A lot of that wealth comes from the tourism and defense industries, rising the median household income to $83,102. Unemployment rate in Hawaii is big, but the poverty rate is among the lowest in the country.

3. New Jersey – $85,751

New Jersey skyline

New Jersey skyline / Photo by Tomas Martinez / unsplash.com

The third richest state in the US is New Jersey, with a median household income of $85,751. The proximity to New York City is of course advantageous, since many of its residents work there, making more money than the average New Jersey Citizen.

New Jersey has a low poverty rate, of only 9.67%, but one of the highest unemployment rates in the US, which means there’s a lot of income inequality in the state, especially when you think there are many individuals working in NYC. Also, the cost of living is close to that of New York, which makes it harder for some.
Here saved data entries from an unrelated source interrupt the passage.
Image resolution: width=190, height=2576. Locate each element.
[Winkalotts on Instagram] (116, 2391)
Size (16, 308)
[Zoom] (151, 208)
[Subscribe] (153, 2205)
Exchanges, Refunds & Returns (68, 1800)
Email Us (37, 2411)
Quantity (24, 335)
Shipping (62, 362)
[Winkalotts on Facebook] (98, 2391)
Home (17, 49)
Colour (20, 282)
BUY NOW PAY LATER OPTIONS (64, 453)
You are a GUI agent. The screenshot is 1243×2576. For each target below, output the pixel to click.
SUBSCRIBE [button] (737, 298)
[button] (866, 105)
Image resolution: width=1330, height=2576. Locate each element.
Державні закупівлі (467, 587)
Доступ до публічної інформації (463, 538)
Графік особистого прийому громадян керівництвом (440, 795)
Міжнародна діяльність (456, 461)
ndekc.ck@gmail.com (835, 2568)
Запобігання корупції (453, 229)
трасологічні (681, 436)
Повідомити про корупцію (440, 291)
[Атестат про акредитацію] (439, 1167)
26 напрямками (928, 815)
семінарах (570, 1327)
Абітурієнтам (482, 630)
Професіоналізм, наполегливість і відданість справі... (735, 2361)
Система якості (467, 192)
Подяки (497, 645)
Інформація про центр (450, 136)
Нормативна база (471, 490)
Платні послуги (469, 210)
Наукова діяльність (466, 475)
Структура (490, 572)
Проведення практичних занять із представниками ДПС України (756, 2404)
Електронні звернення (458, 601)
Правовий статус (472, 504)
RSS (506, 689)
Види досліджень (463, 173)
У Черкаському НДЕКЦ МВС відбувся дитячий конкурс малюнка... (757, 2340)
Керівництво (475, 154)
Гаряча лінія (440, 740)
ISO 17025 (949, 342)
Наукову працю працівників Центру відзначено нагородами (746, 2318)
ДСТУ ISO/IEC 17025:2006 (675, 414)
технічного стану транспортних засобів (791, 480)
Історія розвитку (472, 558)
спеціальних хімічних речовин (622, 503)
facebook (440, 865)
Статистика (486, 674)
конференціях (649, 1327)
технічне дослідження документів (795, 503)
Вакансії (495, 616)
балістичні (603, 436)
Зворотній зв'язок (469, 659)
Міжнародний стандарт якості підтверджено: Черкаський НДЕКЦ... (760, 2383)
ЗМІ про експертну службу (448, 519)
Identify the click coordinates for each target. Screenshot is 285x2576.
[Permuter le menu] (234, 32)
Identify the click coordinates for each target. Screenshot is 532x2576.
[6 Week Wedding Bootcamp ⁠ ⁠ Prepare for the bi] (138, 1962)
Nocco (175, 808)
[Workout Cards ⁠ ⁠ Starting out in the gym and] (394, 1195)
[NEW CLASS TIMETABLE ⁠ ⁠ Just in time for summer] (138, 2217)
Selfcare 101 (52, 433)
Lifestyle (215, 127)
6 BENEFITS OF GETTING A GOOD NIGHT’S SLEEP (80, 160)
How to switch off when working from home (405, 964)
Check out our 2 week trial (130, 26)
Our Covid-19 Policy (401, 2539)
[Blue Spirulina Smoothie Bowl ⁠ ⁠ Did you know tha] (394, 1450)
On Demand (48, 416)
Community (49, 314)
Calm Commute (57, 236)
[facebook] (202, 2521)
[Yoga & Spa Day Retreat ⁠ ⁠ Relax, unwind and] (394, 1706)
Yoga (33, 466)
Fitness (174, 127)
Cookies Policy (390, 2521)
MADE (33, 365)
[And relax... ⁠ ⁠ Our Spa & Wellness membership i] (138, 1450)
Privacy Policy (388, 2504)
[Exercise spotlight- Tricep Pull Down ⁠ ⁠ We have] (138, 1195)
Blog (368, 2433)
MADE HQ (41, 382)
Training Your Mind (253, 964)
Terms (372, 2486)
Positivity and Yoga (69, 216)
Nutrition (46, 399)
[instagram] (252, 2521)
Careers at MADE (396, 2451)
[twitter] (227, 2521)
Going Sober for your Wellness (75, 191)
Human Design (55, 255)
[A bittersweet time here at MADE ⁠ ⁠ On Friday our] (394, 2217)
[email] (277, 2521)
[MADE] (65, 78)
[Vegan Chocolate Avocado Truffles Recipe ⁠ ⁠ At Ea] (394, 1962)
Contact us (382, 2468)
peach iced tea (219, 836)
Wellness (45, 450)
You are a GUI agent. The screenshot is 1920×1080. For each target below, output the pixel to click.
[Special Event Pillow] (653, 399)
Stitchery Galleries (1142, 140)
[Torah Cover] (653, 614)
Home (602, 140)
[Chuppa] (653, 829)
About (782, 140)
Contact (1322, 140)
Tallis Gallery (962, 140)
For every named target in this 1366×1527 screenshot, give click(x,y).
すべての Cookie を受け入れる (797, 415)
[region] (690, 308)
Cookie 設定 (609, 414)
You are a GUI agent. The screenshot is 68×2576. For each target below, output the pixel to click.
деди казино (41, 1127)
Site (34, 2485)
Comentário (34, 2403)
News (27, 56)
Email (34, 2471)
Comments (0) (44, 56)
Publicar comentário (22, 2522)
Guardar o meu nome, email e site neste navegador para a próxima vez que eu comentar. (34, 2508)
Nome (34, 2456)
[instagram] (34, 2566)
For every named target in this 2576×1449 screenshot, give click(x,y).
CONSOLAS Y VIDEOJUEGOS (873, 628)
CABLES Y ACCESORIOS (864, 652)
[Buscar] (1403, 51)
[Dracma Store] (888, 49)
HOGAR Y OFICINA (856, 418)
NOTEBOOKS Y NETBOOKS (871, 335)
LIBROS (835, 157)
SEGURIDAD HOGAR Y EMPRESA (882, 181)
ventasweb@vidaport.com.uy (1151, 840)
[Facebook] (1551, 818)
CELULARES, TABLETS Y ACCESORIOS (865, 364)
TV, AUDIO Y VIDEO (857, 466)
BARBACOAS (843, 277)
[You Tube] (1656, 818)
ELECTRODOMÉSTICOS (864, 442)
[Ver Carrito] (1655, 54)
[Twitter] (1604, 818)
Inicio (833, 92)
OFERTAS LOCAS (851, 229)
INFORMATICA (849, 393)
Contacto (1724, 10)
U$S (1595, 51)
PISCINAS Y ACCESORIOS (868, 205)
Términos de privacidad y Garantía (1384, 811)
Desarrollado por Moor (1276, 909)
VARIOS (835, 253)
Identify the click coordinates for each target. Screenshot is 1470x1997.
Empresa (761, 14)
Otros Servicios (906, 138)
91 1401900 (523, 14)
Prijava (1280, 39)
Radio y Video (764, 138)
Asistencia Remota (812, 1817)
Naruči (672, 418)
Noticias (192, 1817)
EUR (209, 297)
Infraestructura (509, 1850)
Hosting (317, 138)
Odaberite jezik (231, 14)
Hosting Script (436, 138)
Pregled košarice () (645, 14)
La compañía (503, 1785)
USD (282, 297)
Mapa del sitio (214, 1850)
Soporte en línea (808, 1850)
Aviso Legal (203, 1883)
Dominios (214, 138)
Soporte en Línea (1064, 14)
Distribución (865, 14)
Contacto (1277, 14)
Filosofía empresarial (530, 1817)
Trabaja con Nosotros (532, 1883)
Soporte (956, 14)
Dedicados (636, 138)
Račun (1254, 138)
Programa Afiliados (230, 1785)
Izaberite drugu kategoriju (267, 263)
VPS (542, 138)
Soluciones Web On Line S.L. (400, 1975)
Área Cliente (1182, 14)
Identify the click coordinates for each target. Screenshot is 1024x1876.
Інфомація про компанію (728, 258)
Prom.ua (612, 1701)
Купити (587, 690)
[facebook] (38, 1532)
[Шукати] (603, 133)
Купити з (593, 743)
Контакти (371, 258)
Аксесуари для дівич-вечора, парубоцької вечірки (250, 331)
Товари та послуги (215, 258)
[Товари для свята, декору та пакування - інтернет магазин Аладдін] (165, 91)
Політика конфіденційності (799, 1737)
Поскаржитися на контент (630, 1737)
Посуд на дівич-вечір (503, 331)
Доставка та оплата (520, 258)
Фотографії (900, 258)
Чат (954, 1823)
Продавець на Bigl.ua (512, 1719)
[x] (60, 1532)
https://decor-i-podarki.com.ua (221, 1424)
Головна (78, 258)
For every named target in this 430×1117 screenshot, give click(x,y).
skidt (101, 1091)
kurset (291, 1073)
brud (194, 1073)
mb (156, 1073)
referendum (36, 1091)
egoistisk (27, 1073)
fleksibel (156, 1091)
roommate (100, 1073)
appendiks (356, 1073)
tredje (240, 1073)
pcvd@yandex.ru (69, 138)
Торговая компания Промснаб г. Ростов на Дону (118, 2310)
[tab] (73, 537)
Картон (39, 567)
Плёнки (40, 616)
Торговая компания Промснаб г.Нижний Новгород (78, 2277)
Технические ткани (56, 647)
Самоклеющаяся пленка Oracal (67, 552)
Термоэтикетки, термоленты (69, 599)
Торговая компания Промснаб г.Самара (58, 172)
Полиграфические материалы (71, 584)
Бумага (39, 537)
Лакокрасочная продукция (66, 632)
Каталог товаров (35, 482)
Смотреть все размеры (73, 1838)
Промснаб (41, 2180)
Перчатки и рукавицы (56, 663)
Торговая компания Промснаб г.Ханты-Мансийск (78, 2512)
2. Massachusetts – $85,843

Boston Harbor

Boston Harbor / Photo by iuliia_n / stock.adobe.com

Known as a hub for higher education and healthcare, with more employees in these two sectors than any other state, and counting in the highest number of residents with bachelor’s degrees, Massachusetts has all the reasons for being the second richest state in the US, with a median household income of $85,843.

It’s got the third place for the median home price, with $422,856, which shows that the costs of living are quite high there.

Besides the education and healthcare sectors, financial services and technology are also doing very well in Massachusetts.

1. Maryland – $86,738

Baltimore Harbor

Baltimore Harbor / Photo by Action Vance / unsplash.com

The richest American state is Maryland, with a median household income of $86,738, and a higher number of government employees, which account for some of the highest paying jobs in the country.

It also has the second lowest poverty rate, with 9.02%, and the median home price of $308,041, just below New York.

Also important is the higher education rate of its citizens, with more than 38% of adults having earned a bachelor degree. Unemployment rate has gone up since a few years ago, most probably due to the pandemic.

Conclusion

As you could probably notice, there’s a strong correlation between higher education and a higher income, but factors like living in an area where some of the best paying industries operate are extremely important as well.

Also interesting to watch is how Alaska has kept constant over the years, which can be partly attributed to its remoteness, which probably leads to a more united community and the willingness for people to help each other more.